Extracted records:
┄┄┄┄┄┄
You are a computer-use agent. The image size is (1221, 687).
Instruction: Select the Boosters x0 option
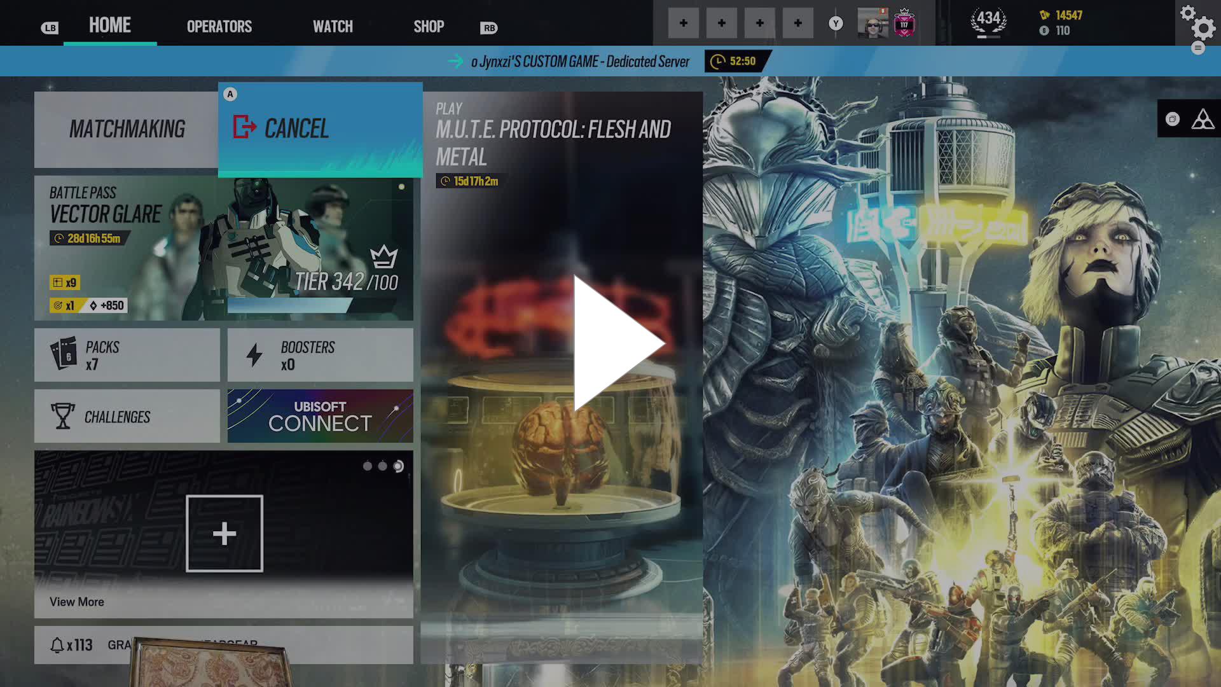tap(320, 354)
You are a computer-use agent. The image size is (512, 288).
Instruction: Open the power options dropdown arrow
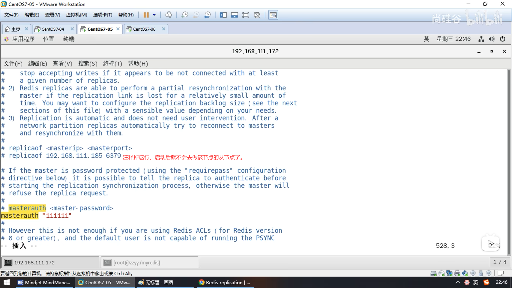click(x=154, y=15)
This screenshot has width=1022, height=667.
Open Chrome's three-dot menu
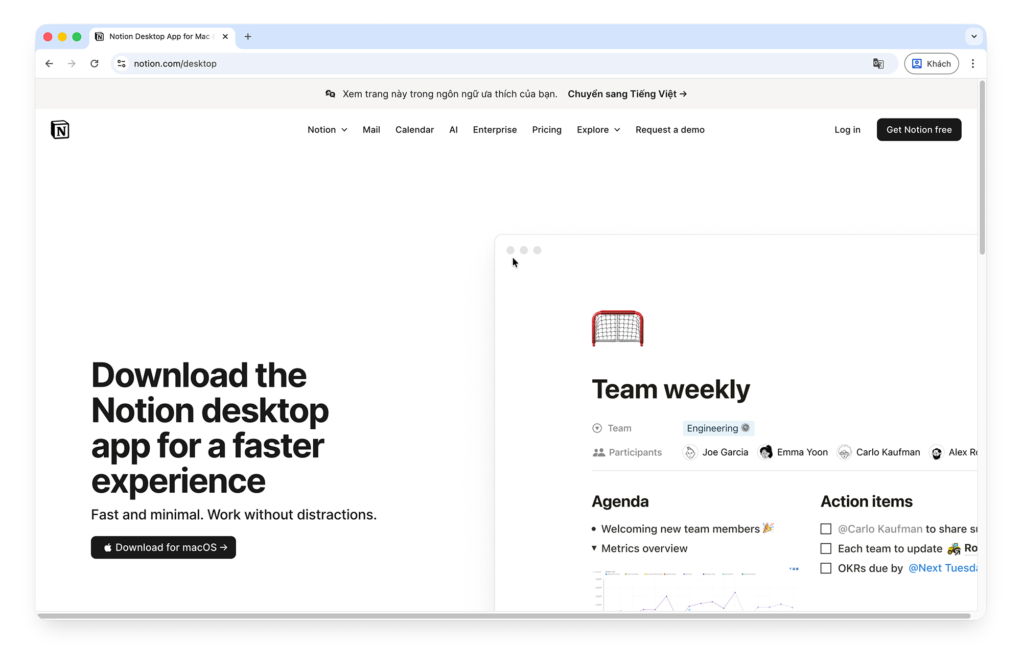[x=972, y=64]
┄┄┄┄┄┄
WORK TASK:
Please filter the data down to the lines containing the word "image".

ANSWER:
You are a computer-use agent. The image size is (1221, 687).
You are a computer-use agent. The image size is (512, 288).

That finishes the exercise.